The room’s design is functional but not comfortable for extended stays. The desk is a narrow shelf attached to the wall, barely wide enough for a 13-inch laptop and a coffee cup. Power outlets include both European (Type F) and USB-C, but there are no universal sockets — bring your own adapter. The Wi-Fi is free and fast enough for video calls, which is a relief given the notoriously patchy connectivity in some older airport hotels.
Pricing and Value at Linate
Moxy Milan Linate is slightly more expensive, with rooms starting at €110 (HKD 947) and climbing to €170 (HKD 1,464) during Milan Fashion Week or Salone del Mobile. For that premium, you get a larger room, better soundproofing (the street outside is quiet, unlike the constant rumble of Malpensa’s terminal), and the tram connection to the city.
The real differentiator is the breakfast. At Linate, the buffet (€15, HKD 129) includes a proper espresso machine, fresh fruit, and a hot option of scrambled eggs and bacon. It is not a four-season spread, but it is markedly better than the Malpensa offering. For a traveller who values a decent morning coffee before a flight, the extra €5 is worth it.
The Layover Strategy: How to Spend Your Time
The choice between these two hotels ultimately comes down to the length and nature of your layover. Here is how the decision breaks down for specific scenarios.
The Overnight Connection (6-12 hours)
If you arrive at Malpensa in the evening and depart the next morning, the Moxy Malpensa is the obvious choice. You can be in bed within 15 minutes of clearing customs. The hotel bar stays open until midnight, and the crowd is a mix of airline crew and transit passengers — not rowdy, but not silent either. Earplugs are recommended.
For the same scenario at Linate, the calculation changes. If your next flight departs from Linate, the Moxy Linate is fine, but you will need to factor in the 15-minute walk to the terminal. If your next flight is from Malpensa, do not stay at Linate — the taxi fare between the two airports is approximately €100 (HKD 860), and the drive takes 45 minutes in light traffic.

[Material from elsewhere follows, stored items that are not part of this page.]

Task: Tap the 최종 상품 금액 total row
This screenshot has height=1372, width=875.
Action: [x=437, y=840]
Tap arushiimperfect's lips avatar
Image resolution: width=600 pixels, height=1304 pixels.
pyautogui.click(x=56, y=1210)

The Day Layover (8-24 hours)
This is where the Moxy Linate shines. Check your bag at the airport (Linate has a left-luggage office at €6 per bag for 24 hours), take tram 27 to the Duomo, and spend four to six hours exploring. You can see the cathedral, grab a panzerotti at Luini, and walk through the Brera district before heading back to the hotel for a shower and a nap before your flight. The total cost, including the hotel, is roughly HKD 1,200 — less than a single night at a central Milan hotel, and you avoid the stress of traffic back to the airport.
For the same layover at Malpensa, the options are limited. The Malpensa Express train into Milano Centrale takes 50 minutes each way, so a round trip eats two hours of your layover. If you have 12 hours, it is doable. If you have eight, it is tight. The Moxy Malpensa is better suited for a true transit stop — sleep, shower, and go.
The Verdict: Which Moxy for Which Journey?
For the Hong Kong traveller, the decision tree is straightforward. If your layover is under eight hours and you are staying within the airport system, Moxy Malpensa is the efficient choice. It is not a destination hotel, but it does exactly what an airport hotel should do: provide a clean, quiet room within walking distance of the gate. If your layover is eight hours or more, or if you are departing from Linate, the Moxy Linate offers a genuine connection to the city without the premium price tag of a central hotel.
Three Takeaways
- For a true transit sleep (under 8 hours, both flights at Malpensa), book Moxy Malpensa and aim for a room on the upper floors away from the elevator to minimise noise.
- For a day layover (8+ hours), choose Moxy Linate and take tram 27 into the city — the round trip costs less than a taxi and gives you a proper Milanese afternoon.
- Never stay at Moxy Linate if your connecting flight departs from Malpensa — the taxi transfer cost and time erase any benefit of the lower room rate.